Stored data
▶

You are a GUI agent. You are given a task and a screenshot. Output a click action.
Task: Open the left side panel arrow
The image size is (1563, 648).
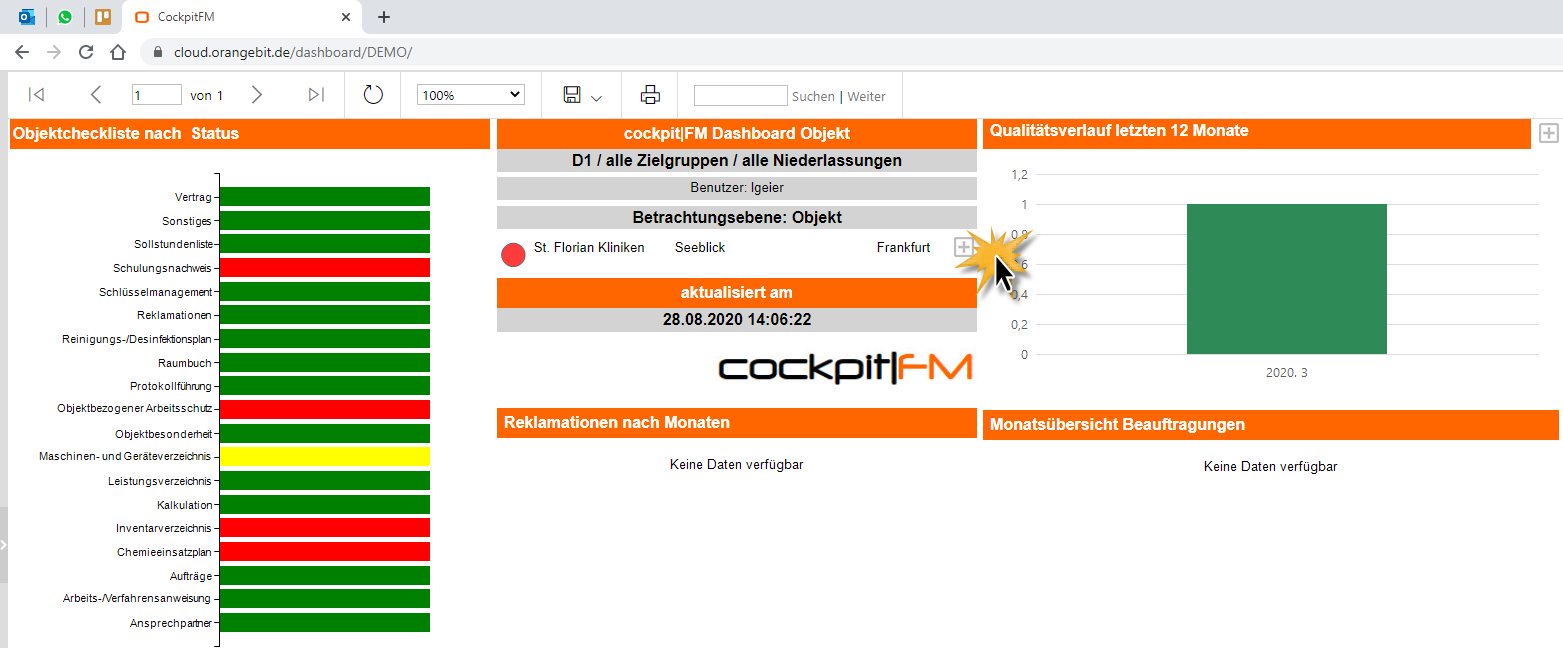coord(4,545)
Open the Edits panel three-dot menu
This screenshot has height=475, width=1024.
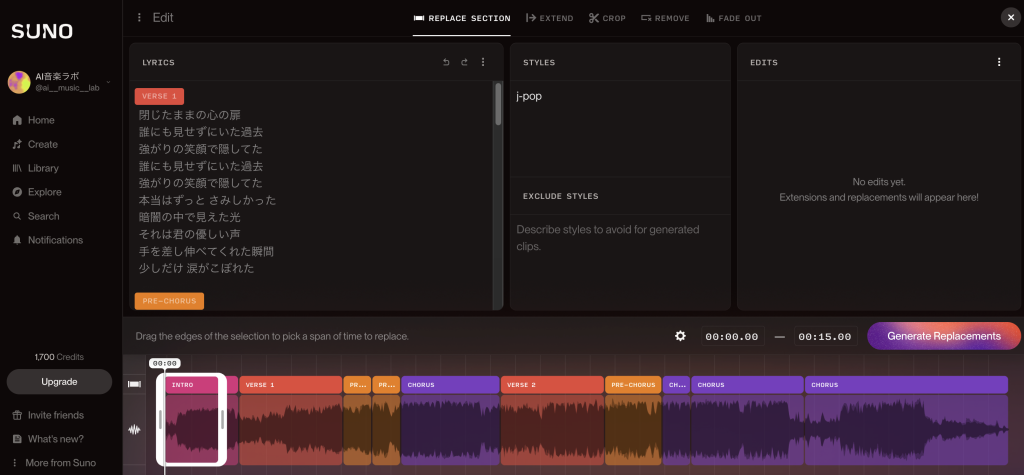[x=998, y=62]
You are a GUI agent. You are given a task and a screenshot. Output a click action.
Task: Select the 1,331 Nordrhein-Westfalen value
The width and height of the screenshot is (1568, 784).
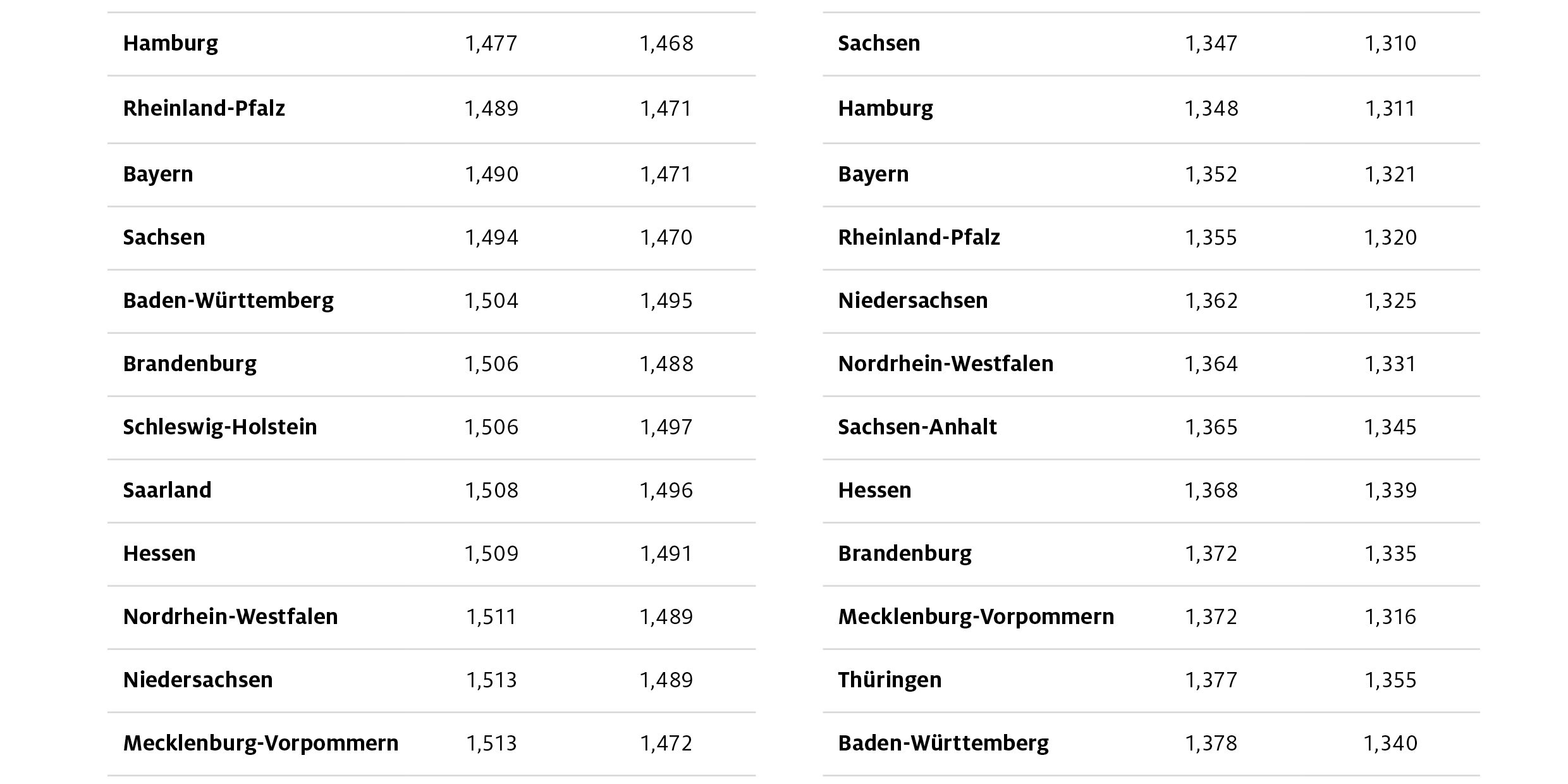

◀

**The problem**
Reproduce nothing but the lines that run from the line containing "Open the Edits panel three-dot menu" through the last line of the records, inclusive. Omit the pictures.

**Reply**
Open the Edits panel three-dot menu
This screenshot has height=475, width=1024.
[x=998, y=62]
You are a GUI agent. You are given a task and a screenshot. Output a click action.
Task: Select the 1,331 Nordrhein-Westfalen value
The width and height of the screenshot is (1568, 784).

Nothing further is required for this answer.